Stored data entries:
%%

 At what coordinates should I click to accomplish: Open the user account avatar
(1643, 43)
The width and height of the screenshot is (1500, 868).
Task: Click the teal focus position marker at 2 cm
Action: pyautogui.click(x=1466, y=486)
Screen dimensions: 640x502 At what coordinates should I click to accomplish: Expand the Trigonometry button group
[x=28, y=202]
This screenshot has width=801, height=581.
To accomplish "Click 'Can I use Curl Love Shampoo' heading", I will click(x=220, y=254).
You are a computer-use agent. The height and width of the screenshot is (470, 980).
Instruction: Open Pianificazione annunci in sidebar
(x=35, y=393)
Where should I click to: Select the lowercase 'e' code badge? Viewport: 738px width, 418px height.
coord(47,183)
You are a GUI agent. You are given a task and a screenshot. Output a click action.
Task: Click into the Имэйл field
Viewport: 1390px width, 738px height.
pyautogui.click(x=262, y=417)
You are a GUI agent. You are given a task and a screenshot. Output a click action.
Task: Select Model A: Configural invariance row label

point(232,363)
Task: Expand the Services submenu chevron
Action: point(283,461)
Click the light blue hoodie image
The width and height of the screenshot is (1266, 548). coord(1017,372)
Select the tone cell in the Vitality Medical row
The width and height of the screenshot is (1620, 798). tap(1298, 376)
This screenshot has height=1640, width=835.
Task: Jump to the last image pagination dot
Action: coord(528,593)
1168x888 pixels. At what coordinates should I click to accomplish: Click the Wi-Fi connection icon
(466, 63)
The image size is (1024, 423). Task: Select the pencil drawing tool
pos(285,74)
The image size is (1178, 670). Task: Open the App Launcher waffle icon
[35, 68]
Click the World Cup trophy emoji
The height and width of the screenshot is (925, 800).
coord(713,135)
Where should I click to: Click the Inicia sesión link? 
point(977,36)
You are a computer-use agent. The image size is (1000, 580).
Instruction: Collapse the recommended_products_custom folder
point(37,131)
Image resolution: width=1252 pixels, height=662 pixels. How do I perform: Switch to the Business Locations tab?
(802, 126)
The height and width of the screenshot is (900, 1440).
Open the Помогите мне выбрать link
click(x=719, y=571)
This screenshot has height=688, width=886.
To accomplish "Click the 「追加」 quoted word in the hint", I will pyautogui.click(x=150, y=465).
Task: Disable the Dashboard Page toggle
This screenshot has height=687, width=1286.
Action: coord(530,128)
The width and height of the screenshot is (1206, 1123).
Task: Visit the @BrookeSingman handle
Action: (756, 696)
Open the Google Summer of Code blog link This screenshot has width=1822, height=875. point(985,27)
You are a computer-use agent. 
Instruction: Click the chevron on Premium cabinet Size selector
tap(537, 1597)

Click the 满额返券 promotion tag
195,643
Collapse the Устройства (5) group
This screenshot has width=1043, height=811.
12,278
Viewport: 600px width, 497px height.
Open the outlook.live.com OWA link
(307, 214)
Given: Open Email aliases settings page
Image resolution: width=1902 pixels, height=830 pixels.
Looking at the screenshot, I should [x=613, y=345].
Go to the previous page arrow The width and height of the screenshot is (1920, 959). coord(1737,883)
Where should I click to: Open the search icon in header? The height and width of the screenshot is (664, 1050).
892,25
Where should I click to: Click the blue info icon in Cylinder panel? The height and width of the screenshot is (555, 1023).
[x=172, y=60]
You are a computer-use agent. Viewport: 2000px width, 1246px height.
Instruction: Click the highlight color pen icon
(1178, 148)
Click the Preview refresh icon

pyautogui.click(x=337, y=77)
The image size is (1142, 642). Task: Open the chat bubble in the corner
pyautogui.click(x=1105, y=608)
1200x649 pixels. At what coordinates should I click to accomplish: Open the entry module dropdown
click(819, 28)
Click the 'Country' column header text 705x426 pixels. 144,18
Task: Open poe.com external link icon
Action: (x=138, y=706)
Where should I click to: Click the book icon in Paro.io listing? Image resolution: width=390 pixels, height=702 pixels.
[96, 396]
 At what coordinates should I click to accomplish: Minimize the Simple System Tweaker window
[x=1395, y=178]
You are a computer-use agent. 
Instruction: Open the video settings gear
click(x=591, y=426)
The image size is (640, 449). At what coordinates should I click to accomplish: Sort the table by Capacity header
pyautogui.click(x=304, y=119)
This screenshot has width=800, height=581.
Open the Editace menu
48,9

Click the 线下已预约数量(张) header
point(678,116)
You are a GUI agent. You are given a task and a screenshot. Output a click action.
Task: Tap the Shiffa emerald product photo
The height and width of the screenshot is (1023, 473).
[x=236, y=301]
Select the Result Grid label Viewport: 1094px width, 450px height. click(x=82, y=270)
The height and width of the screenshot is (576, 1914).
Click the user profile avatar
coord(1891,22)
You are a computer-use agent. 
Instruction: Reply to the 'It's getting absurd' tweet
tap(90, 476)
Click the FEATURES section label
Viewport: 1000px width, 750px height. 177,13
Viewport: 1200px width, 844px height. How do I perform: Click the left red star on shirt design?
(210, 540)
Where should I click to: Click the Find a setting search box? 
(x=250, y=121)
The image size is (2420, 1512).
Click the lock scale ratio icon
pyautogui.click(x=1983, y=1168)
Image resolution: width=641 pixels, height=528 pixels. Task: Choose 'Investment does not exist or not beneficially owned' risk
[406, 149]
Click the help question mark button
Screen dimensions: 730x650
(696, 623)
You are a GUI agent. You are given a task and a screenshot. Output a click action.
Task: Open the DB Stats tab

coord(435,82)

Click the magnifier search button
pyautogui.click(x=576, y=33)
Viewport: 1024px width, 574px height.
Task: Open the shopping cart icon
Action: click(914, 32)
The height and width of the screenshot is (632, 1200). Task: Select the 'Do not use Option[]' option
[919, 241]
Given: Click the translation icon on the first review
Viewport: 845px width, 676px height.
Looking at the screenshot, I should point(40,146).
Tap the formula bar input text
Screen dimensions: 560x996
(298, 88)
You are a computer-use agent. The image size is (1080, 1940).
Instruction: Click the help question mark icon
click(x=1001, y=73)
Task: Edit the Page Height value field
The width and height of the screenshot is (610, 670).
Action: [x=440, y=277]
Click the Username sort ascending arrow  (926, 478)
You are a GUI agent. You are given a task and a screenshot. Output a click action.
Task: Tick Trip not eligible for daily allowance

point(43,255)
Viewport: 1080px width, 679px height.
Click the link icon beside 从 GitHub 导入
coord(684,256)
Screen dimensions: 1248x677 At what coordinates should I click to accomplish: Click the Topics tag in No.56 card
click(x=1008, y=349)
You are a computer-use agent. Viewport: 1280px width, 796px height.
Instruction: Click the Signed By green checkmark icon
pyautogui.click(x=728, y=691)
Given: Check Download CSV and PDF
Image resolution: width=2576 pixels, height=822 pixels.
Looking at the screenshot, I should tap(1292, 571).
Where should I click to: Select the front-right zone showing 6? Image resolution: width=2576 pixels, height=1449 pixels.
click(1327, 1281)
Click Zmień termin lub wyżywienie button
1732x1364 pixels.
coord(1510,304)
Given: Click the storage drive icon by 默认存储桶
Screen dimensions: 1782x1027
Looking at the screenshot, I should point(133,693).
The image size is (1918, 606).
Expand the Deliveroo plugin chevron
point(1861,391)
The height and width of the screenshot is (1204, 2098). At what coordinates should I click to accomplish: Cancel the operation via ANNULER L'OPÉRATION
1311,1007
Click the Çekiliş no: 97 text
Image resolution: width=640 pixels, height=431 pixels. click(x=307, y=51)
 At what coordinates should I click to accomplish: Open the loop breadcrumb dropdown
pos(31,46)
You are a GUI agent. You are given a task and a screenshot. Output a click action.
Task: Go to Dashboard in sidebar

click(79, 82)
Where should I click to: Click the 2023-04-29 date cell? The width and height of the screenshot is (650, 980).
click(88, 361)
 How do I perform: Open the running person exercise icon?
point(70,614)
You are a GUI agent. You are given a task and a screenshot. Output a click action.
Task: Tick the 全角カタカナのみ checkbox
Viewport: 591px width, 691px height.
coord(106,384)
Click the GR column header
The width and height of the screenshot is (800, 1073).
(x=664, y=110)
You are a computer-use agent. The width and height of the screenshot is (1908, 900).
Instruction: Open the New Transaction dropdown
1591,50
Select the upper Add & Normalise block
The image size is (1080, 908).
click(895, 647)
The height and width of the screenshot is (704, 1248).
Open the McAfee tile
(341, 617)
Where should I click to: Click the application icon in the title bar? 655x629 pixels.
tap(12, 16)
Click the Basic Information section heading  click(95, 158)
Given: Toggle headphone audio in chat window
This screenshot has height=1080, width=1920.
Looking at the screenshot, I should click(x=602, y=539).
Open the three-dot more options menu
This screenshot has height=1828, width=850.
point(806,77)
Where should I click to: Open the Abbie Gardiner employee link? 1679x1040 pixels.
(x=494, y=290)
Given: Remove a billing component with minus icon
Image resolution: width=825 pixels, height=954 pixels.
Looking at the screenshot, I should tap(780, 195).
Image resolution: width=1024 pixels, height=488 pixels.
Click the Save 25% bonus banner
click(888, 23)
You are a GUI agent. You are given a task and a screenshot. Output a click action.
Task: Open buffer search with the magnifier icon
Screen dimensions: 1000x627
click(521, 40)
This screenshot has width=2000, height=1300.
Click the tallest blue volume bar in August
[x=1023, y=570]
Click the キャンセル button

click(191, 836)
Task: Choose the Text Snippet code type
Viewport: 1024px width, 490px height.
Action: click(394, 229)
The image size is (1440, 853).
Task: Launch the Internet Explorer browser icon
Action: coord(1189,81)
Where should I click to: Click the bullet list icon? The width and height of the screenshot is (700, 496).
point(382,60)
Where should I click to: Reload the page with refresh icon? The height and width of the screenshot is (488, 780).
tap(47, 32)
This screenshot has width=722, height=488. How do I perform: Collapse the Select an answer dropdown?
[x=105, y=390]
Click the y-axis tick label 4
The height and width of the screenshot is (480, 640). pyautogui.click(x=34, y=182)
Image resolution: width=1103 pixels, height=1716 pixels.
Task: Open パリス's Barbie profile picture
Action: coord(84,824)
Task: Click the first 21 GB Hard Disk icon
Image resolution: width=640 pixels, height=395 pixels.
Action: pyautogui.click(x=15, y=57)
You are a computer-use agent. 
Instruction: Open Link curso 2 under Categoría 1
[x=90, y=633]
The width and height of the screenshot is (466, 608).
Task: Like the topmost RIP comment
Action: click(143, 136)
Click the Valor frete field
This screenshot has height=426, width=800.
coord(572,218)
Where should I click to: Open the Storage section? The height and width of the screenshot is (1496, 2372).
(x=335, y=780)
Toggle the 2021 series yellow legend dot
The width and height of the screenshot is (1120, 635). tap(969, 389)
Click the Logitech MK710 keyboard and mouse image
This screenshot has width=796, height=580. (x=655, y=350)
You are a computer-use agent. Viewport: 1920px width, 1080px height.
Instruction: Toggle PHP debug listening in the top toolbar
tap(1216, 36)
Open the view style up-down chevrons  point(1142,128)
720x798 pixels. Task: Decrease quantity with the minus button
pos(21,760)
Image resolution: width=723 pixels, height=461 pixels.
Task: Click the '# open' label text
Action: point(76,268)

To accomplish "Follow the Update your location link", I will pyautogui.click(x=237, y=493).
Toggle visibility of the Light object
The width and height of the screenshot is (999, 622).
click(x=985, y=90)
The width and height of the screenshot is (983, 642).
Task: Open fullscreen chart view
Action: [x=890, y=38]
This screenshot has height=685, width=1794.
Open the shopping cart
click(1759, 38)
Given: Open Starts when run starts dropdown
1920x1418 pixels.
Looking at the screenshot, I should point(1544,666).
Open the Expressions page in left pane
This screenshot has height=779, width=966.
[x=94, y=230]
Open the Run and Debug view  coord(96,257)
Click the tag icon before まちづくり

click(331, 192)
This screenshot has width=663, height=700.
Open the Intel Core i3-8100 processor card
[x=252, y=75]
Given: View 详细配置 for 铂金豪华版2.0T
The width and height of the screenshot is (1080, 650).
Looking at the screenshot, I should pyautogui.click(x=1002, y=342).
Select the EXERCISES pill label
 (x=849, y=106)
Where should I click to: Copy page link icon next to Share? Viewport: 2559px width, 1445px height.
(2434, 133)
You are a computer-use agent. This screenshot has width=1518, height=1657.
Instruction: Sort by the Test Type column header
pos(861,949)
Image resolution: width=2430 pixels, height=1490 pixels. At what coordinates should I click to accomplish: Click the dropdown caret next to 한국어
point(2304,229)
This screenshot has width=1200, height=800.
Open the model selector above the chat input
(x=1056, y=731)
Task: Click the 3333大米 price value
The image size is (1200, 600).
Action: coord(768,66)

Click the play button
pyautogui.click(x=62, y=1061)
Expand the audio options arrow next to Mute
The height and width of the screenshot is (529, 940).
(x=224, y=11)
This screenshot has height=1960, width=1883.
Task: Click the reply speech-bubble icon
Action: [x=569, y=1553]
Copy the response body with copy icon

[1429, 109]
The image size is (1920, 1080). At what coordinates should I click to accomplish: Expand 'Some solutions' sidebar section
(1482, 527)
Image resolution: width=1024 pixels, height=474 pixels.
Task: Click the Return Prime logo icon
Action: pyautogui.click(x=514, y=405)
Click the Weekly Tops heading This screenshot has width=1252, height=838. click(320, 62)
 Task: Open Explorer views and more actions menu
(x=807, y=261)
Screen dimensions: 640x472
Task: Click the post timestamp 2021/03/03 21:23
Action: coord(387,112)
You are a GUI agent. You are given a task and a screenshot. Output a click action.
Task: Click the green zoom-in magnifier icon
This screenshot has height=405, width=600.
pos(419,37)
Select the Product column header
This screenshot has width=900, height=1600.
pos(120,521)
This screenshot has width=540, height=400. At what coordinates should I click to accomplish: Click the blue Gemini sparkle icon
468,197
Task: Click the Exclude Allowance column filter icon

%%

▶ SET PROBLEM
Render the material as a Markdown table with the columns "Row" and "Material line", starting at the first line and ending after the line that contains "will click(x=220, y=254).". Leave out any blank lines.

▶ WORKED ANSWER
| Row | Material line |
|---|---|
| 1 |  At what coordinates should I click to accomplish: Open the user account avatar |
| 2 | (1643, 43) |
| 3 | The width and height of the screenshot is (1500, 868). |
| 4 | Task: Click the teal focus position marker at 2 cm |
| 5 | Action: pyautogui.click(x=1466, y=486) |
| 6 | Screen dimensions: 640x502 At what coordinates should I click to accomplish: Expand the Trigonometry button group |
| 7 | [x=28, y=202] |
| 8 | This screenshot has width=801, height=581. |
| 9 | To accomplish "Click 'Can I use Curl Love Shampoo' heading", I will click(x=220, y=254). |